Afganistán, vivero de extremistas
Cuando la URSS ocupó Afganistán para consolidar un régimen pro comunista, millares de jóvenes islamistas se mostraron dispuestos a luchar contra los soviéticos. Entre ellos estaba Osama Bin Laden, que apoyó a los muyahidines afganos con el aval de la fortuna heredada de su padre. Aquella guerra islámica de liberación, tan ingenuamente impulsada por Occidente y su gran aliado saudí, se convertiría en el vivero de los más extremistas movimientos que emprendieron la conquista del poder en sus países de origen: Argelia es uno de los casos más notorios.

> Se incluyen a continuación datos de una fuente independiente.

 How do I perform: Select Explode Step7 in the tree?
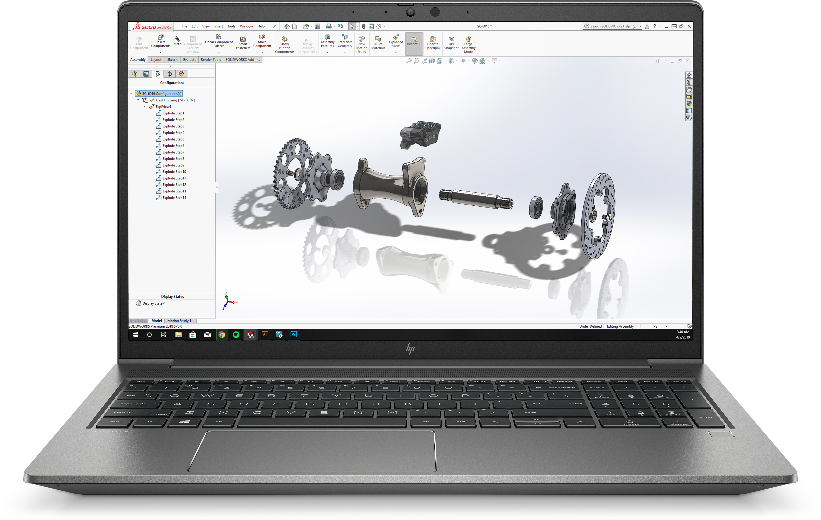pos(173,152)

Cuenta Kepel que hacia 1986 Osama estableció sus propios campos de entrenamiento en Afganistán, donde pronto supo tejer una aureola de leyenda por su valentía y generosidad. Dos años después montó una base de datos para inventariar a todos los «yihadistas», que años más tarde, cuando se enfrentó a Estados Unidos, pasaron a formar parte de organizaciones secretas al servicio de sus conspiraciones personales. El caso es que el propio régimen saudí que financió la guerra empezó a desconfiar de Osama por temor a que éste se dedicara a propagar la yihad por todo el mundo, razón por la cual le retiró el pasaporte saudí y, más tarde, la nacionalidad.
La guerra del Golfo como pretexto
Tras la invasión de Kuwait por las tropas de Saddam Husein, y acaso para restablecer su amistad con la familia real saudí, Bin Laden ofreció al rey Fahd sus «yihadistas» para evitar que la coalición de fuerzas promovida por Estados Unidos pisara Tierra Santa, es decir, Arabia Saudí. Fahd no le hizo caso y, a partir de ese momento, Laden se convirtió en el principal enemigo del régimen saudita. Huyó a Pakistán, de donde pasó de nuevo a Afganistán y más tarde a Sudán, cuando ya triunfaba el régimen islámico inspirado por Hasan el Turabi, hoy en desgracia.
Fue en esa época cuando decidió utilizar a sus seguidores, bien pagados, para atentar contra los intereses norteamericanos. Primero envió a sus «yihadistas» a Somalia durante la fracasada «Operación Esperanza» en la que pretendió lucirse George Bush padre y, más tarde, organizó el atentado contra el campo militar norteamericano en Jobar (Arabia Saudita), que costó la vida a 19 soldados. Curiosamente, Osama no reivindicó esta acción terrorista, pero un año después, en agosto de 1996, difundió su famosa declaración de guerra a Estados Unidos al considerar la ocupación de Tierra Santa como la mayor de las agresiones contra el Islam.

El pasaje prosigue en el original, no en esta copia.